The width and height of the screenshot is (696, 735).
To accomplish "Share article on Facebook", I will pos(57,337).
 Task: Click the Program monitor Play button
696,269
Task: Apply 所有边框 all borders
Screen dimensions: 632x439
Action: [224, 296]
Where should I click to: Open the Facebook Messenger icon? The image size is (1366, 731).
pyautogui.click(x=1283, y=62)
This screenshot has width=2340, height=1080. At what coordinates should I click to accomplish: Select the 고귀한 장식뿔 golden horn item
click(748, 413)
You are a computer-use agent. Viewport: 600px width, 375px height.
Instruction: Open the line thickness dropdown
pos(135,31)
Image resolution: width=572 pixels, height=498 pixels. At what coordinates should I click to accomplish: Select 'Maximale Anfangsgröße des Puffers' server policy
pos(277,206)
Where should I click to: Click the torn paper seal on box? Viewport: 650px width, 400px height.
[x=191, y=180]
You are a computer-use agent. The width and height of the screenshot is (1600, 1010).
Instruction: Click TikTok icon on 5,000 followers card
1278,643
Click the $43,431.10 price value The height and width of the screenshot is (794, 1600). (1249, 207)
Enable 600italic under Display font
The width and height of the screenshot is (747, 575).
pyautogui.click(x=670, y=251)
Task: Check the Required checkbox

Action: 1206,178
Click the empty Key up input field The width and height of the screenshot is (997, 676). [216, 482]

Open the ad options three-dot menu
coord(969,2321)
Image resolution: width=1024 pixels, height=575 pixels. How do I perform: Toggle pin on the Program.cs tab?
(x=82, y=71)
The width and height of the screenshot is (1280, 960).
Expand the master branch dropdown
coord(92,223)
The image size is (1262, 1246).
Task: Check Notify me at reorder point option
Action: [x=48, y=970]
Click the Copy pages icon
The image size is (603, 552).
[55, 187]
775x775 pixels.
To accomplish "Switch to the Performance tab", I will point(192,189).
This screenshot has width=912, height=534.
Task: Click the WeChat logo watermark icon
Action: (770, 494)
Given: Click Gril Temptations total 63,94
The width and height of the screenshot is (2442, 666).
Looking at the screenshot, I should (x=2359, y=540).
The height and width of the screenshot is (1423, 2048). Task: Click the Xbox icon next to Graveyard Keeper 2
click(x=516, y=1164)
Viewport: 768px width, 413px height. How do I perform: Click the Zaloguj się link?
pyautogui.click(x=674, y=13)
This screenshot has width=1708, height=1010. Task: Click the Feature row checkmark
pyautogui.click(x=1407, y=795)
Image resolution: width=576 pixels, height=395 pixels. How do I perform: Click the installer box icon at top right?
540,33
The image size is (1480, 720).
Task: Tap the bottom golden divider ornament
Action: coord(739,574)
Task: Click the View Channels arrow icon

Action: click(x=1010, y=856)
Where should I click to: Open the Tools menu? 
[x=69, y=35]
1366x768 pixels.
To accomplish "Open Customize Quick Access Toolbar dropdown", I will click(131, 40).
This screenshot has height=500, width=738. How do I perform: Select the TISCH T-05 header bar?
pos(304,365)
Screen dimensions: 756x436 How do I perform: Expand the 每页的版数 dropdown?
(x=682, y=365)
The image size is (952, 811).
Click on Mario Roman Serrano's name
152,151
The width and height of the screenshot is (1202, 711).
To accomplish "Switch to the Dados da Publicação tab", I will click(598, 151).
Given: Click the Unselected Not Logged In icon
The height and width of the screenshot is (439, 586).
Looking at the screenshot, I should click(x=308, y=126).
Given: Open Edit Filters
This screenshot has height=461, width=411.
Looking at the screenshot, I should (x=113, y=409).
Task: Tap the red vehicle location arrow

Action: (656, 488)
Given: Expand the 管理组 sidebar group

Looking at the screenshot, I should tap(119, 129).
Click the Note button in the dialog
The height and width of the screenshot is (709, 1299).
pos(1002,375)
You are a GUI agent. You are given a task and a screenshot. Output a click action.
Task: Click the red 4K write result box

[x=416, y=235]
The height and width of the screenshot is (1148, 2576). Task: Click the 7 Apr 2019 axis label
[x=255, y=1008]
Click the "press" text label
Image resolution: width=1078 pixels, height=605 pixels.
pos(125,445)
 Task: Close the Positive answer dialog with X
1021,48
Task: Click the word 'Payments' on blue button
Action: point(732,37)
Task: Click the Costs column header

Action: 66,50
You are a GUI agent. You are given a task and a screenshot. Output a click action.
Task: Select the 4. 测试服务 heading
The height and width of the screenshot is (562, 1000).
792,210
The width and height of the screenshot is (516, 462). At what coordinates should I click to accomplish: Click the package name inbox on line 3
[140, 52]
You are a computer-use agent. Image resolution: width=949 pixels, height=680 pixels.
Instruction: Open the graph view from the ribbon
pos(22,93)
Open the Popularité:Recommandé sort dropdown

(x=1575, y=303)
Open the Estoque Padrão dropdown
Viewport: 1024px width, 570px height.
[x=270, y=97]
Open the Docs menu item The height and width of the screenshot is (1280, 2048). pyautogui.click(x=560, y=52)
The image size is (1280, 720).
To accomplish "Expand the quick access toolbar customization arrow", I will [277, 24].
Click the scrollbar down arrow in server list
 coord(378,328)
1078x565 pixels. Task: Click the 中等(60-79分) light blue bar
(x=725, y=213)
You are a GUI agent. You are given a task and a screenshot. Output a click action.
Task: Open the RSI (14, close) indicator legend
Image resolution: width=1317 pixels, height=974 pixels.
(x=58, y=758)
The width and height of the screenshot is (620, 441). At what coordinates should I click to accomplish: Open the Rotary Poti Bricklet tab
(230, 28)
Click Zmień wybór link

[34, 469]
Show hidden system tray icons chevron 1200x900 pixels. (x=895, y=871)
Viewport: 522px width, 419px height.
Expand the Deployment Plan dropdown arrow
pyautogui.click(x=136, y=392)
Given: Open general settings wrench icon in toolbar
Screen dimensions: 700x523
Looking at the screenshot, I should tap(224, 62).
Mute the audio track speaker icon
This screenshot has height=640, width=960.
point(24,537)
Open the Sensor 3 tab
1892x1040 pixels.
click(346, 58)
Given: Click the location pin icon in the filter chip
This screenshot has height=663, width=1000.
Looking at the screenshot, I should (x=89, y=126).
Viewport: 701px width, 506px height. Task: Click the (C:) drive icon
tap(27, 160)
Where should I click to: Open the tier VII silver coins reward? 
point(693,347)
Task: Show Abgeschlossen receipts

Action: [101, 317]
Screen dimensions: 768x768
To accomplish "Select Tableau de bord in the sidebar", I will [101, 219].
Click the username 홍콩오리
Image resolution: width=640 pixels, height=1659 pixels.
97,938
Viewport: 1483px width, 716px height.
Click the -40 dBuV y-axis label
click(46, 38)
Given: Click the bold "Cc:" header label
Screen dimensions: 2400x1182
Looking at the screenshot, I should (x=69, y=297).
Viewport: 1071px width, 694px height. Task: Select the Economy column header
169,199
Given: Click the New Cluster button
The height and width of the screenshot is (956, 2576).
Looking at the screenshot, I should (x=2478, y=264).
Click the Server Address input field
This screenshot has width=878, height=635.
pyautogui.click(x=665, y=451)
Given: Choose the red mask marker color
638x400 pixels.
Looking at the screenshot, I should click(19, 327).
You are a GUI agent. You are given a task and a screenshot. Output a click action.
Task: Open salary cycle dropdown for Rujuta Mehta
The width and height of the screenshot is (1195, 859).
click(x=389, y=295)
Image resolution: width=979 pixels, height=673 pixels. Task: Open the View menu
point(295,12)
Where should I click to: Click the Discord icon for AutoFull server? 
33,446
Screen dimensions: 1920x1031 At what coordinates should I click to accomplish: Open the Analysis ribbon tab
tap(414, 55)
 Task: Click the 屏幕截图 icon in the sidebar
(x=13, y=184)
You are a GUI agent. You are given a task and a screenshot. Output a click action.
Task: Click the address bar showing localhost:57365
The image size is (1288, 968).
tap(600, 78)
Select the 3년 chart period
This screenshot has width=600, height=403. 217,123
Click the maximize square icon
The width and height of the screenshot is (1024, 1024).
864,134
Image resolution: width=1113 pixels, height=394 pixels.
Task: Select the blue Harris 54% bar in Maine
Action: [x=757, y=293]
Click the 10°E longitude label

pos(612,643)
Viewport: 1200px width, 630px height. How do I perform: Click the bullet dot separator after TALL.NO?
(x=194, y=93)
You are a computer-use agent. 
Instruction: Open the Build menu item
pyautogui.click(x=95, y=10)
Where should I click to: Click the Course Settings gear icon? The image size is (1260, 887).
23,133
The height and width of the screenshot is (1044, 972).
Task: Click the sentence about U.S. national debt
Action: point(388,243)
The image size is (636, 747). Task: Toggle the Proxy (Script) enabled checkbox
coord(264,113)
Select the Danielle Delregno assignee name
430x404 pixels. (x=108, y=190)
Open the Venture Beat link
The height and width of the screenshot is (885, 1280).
┄┄┄┄┄┄
§ What is expected: Identify the lines above that contain the word "computer", then copy them.

§ Response box:
You are a computer-use agent. Viewport: 600px width, 375px height.
You are a computer-use agent. The width and height of the screenshot is (1600, 1010).
You are a computer-use agent. Image resolution: width=949 pixels, height=680 pixels.
You are a computer-use agent. 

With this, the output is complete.